On a methodological level, studies of the Carthaginian territories and the analysis of the problems related to the Punic phase, as well as to the successive Roman phase, are generally carried out on two parallel tracks, one of which represents “Punic Archaeology,” while the other “Classical Archaeology,” with rare moments of attempted engagement. Every one of these fields of study has consequently given birth to an autonomous point of view regarding the development of the settlements in Carthaginian-controlled territories, distinguishing, as required, their Punic, Greek or Roman character, in accordance with the respective field. This tendency has been reinforced by the frequent lack of solid stratigraphic data.

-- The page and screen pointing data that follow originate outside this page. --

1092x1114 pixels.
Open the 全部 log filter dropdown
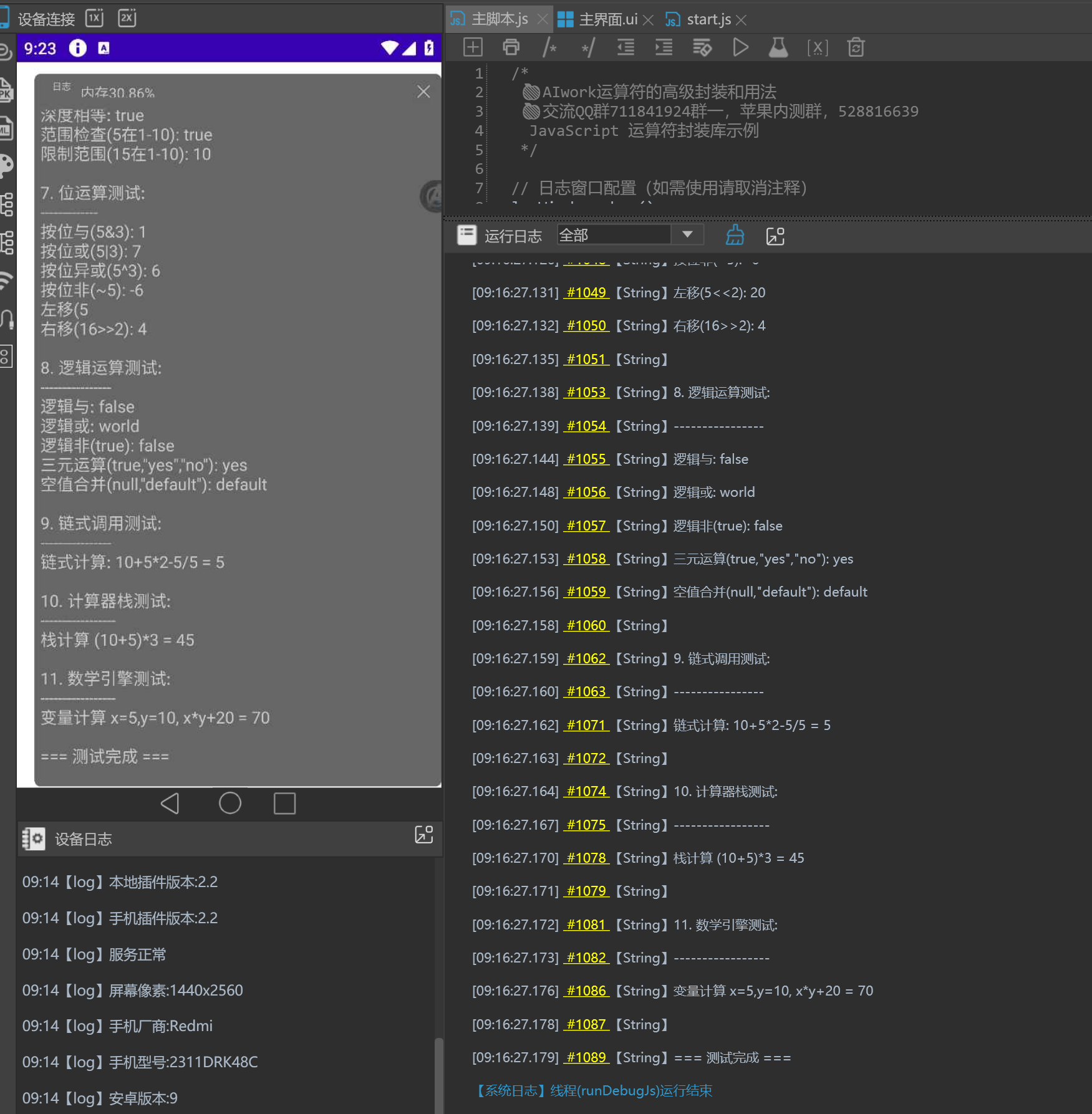coord(687,235)
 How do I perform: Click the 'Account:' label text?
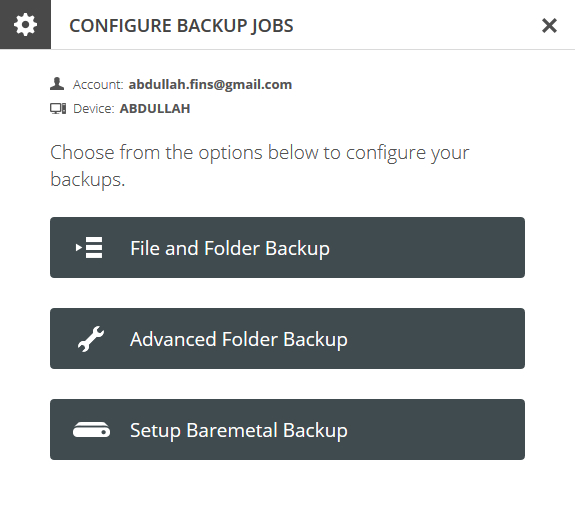click(x=98, y=85)
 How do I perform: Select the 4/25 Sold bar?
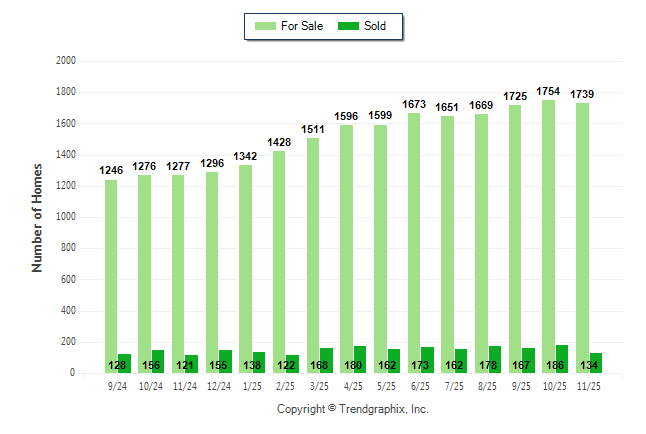[359, 359]
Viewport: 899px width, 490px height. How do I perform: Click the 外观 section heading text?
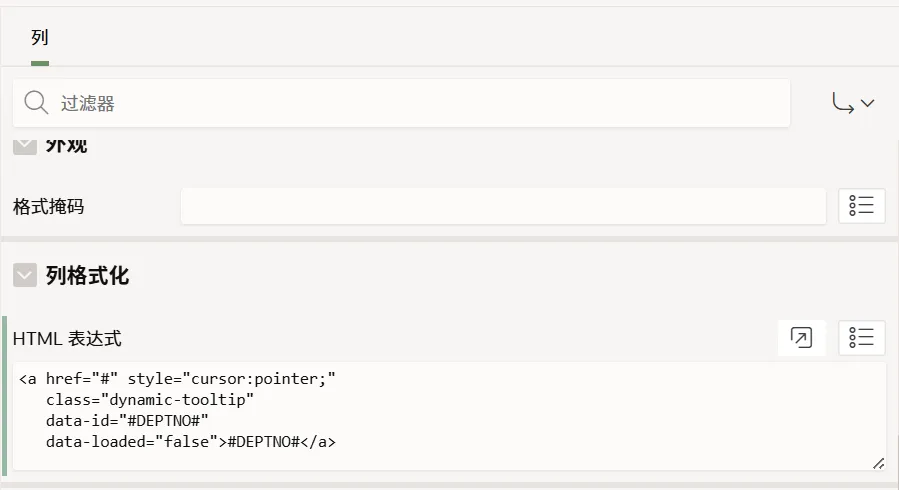coord(67,146)
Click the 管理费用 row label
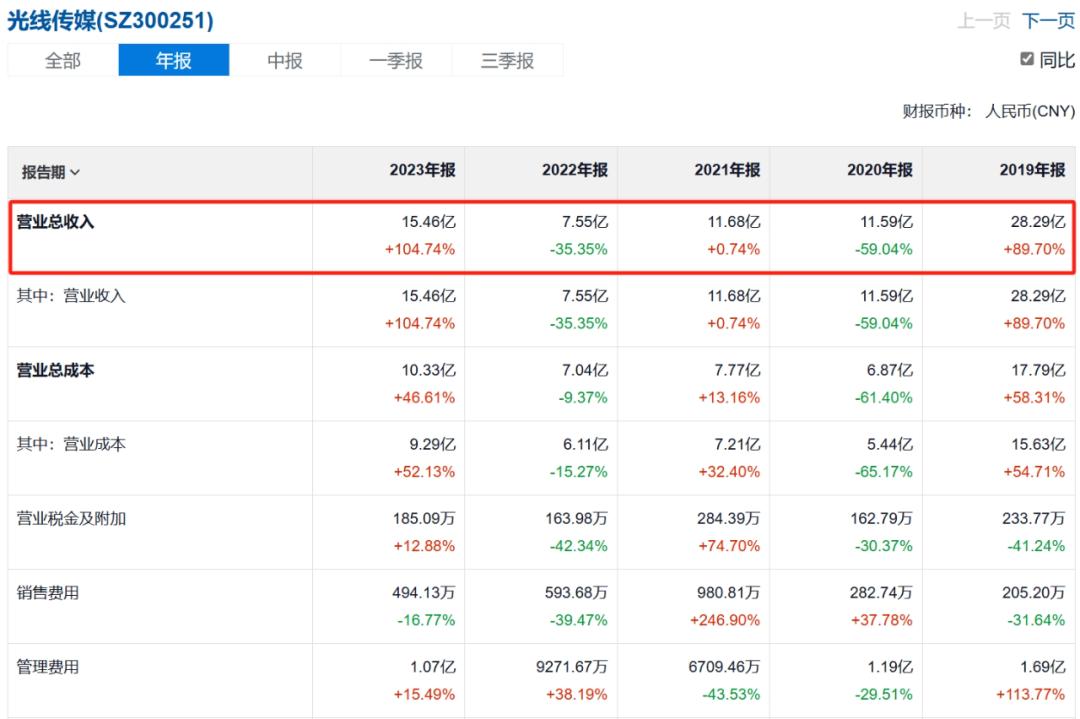The height and width of the screenshot is (719, 1080). pyautogui.click(x=48, y=667)
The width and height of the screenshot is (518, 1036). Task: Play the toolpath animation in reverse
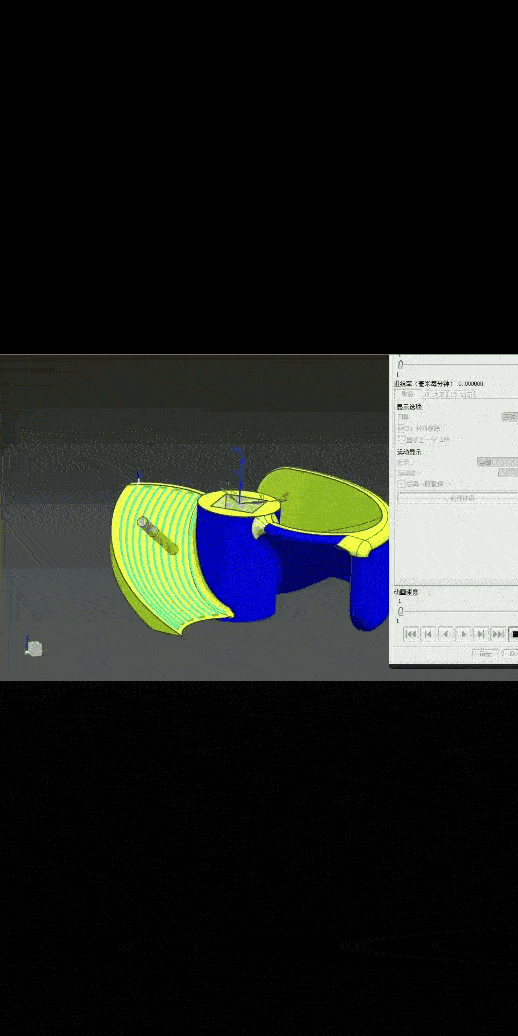point(446,634)
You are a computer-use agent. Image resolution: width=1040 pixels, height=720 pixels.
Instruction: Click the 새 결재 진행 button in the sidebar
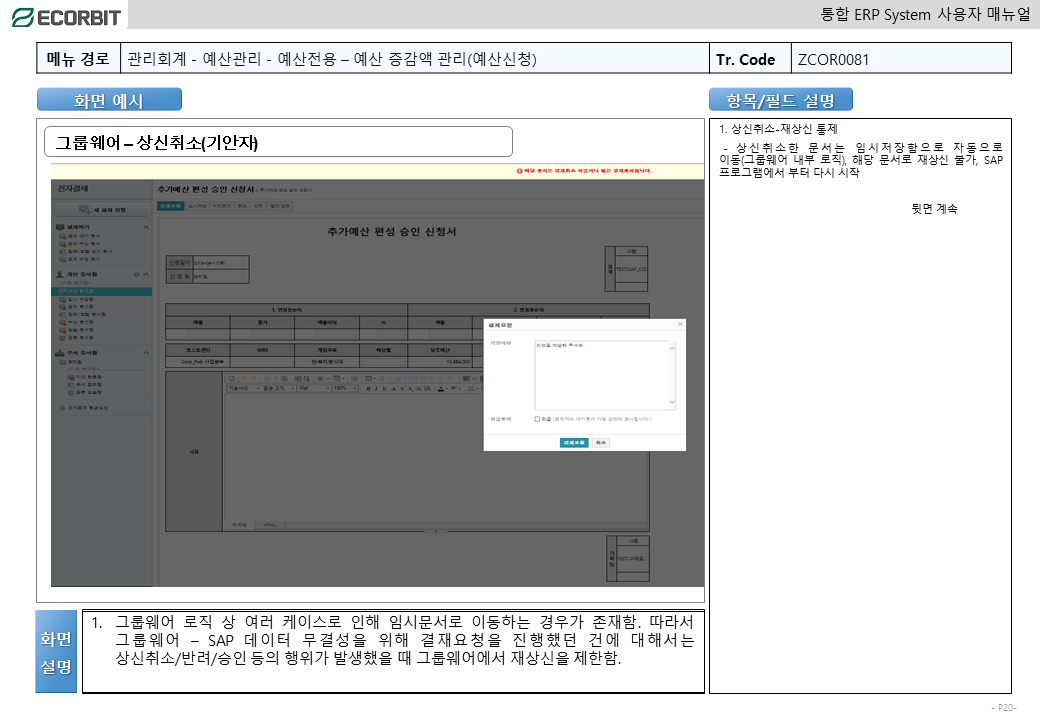click(x=103, y=209)
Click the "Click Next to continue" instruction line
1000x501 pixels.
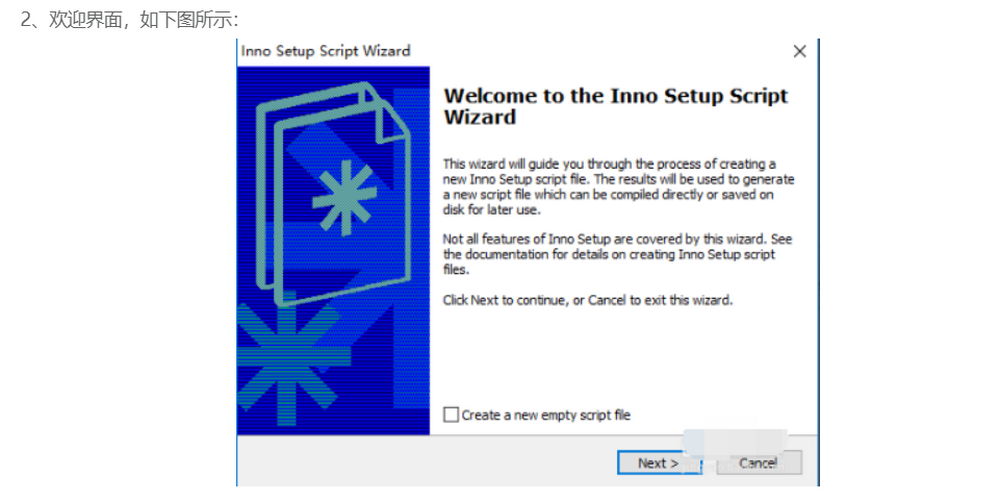click(588, 300)
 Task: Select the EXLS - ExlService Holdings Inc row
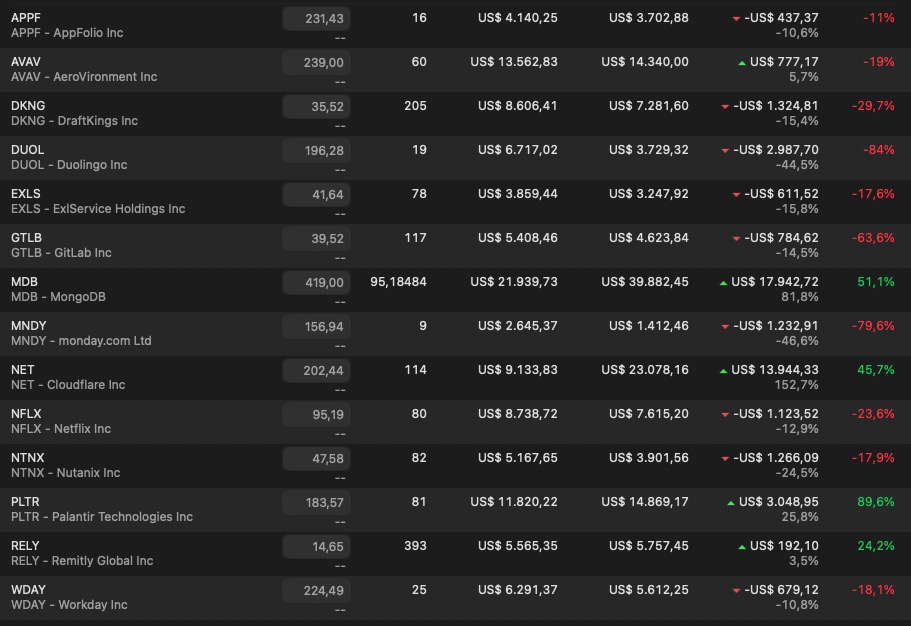tap(98, 209)
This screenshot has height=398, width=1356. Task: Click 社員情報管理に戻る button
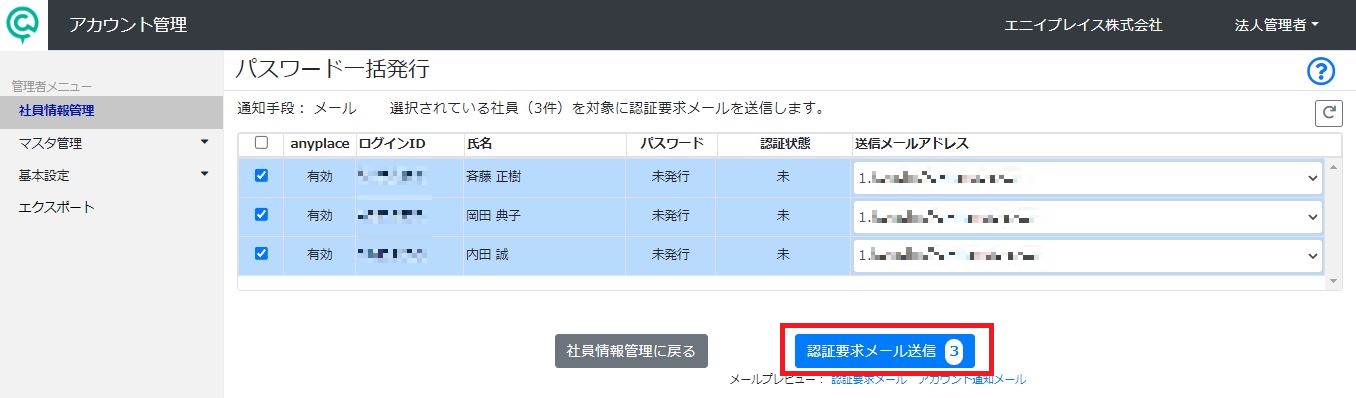pyautogui.click(x=631, y=351)
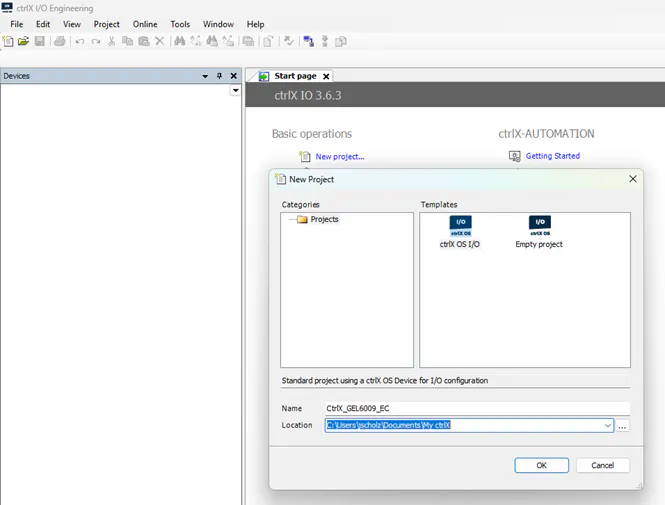Image resolution: width=665 pixels, height=505 pixels.
Task: Open the Devices tree view dropdown
Action: click(x=235, y=91)
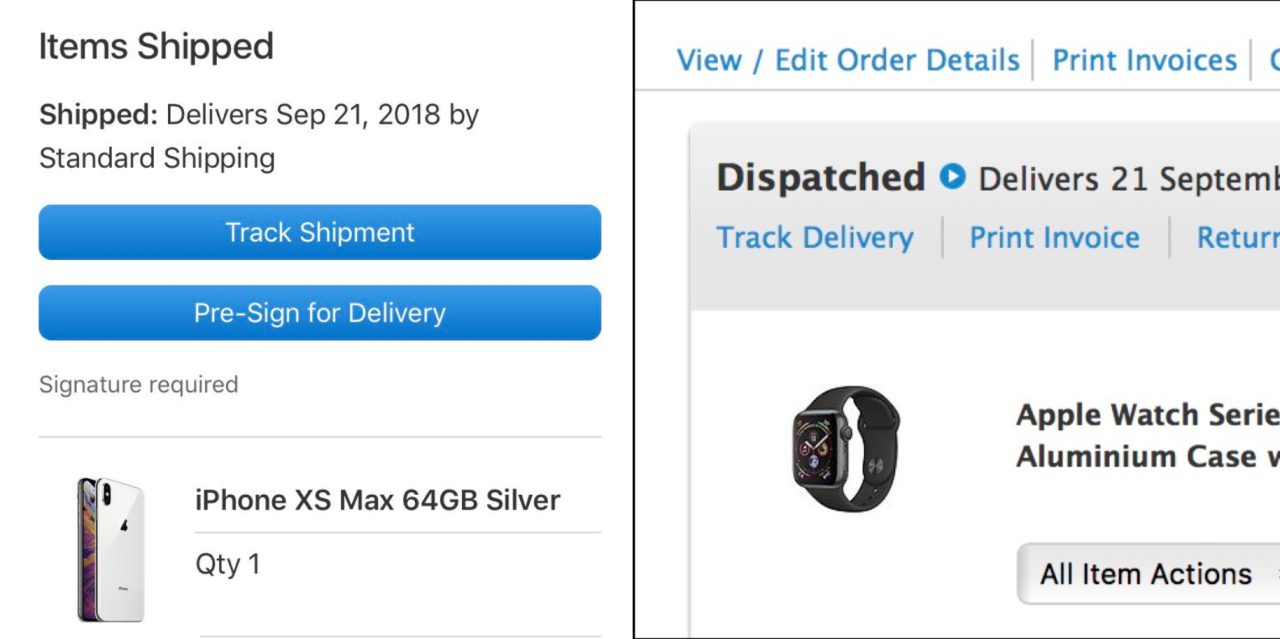
Task: Click the Delivers 21 September status text
Action: pyautogui.click(x=1128, y=180)
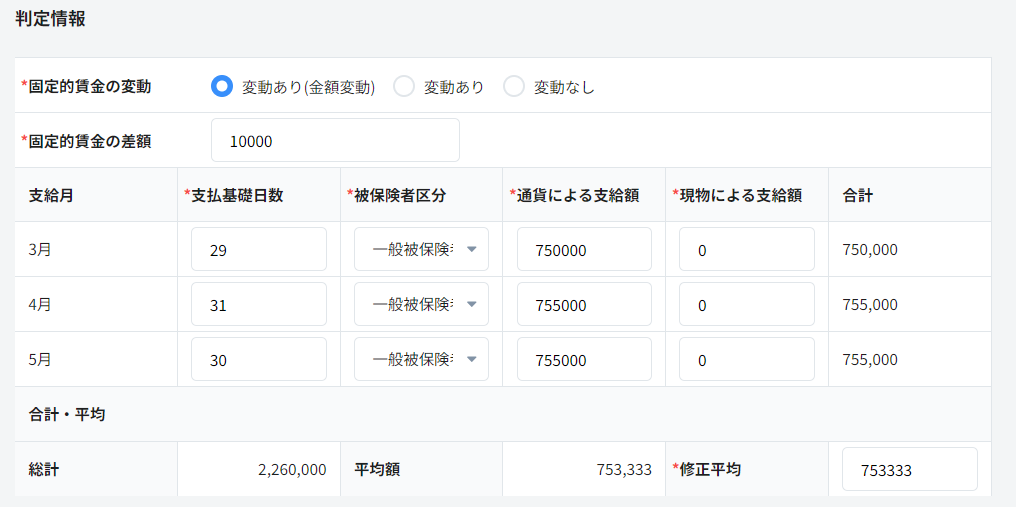The width and height of the screenshot is (1016, 507).
Task: Focus 現物による支給額 field for 5月
Action: click(x=746, y=360)
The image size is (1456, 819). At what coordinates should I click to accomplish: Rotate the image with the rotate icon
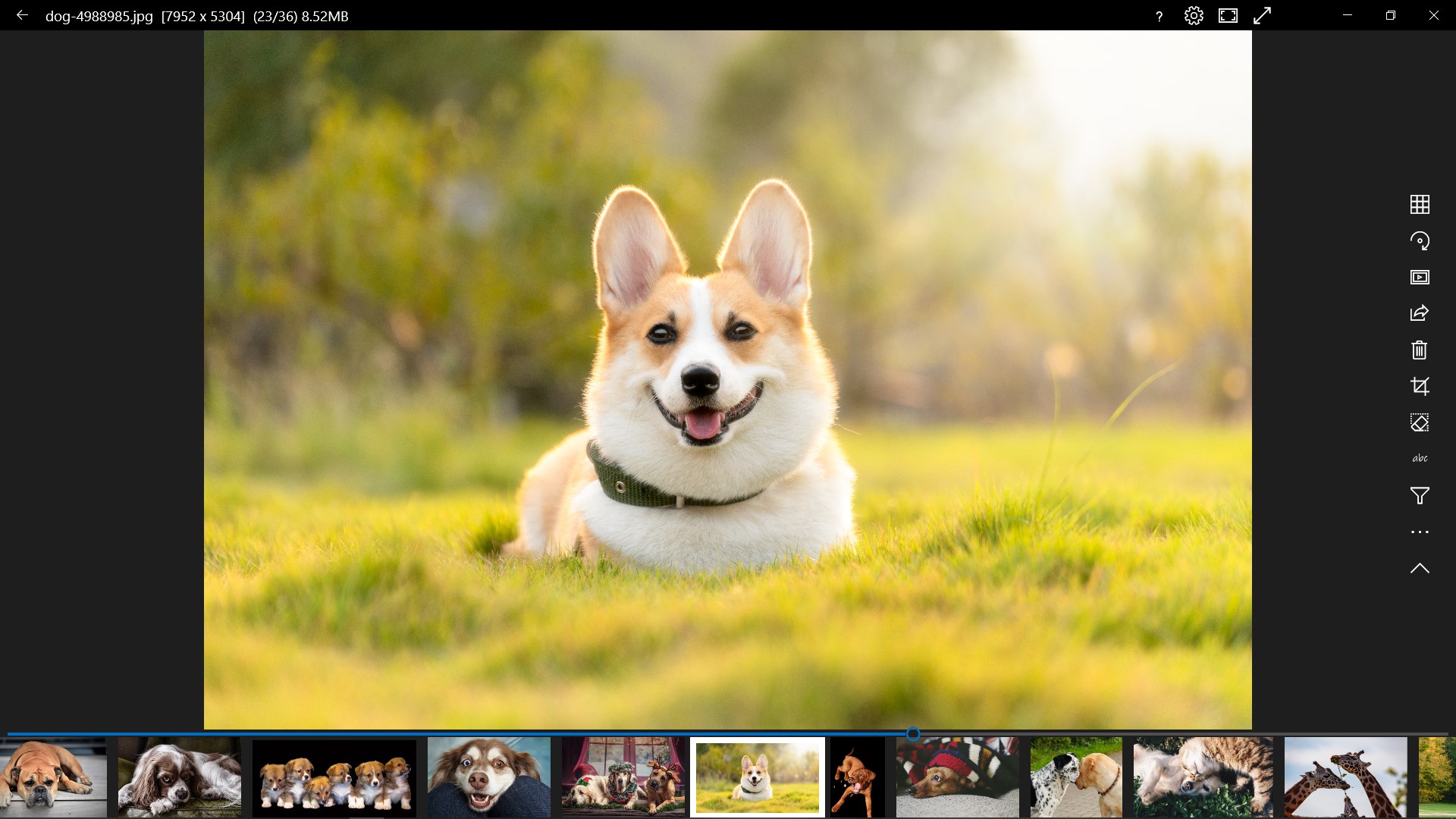[x=1420, y=241]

This contribution tries to show the necessity of a “stratigraphic” approach to Western Sicily. For a long time, there has been a kind of interpretative fundamentalism among scholars, who are inclined to point out a settlement’s “Punic” character based on manifestations of cults, architectural complexes or urbanistic structures in an apodictic way. However, a real reconstruction of these contexts in the Punic age cannot refrain from an initial analysis of the Roman phases, and of aspects connected with the process of Romanization in Western Sicily. One of the most important of these aspects is the urbanistic development of settlements. The archaeological evidence seems to suggest a radical reorganization of the urban structures of Western Sicilian cities and a contemporary monumentalization of their public areas in the late period of the Roman Republic. Some of the centers within the western sector of the island, like Palermo, Lilybaion and Soluntum, have been assumed to follow a Punic matrix, based solely on the calculation of the units of measurement that are supposed to underlie their urbanistic system. The study of buildings in sacred areas also shows a tendency towards biased interpretations that lead to a postulation of an oriental matrix in contexts which date from Roman times and are characterized as Punic in any sense. Thus, the existence of a Punic type of breadthwise-arranged temple in Sicily, the so-called “temple with three cellae,” has long been argued. This supposed building type was discerned in Motya (“Cappiddazzu”), Selinus (Temples A and O), Monte Adranone, Monte Iato and Soluntum.

In the specific case of Western Sicily, the framework of the evidence concerning Phoenician and Punic frequentation should be significantly reconsidered in light of these analyses, thereby performing a sort of “unpunicization” with regard to many of its archaeological contexts. The interventions of Roman times have indeed greatly affected the preceding Punic levels of these settlements, permitting today only a guess as to their structures, except for Motya, which, since no consistent Roman phase exists, preserved its Punic character.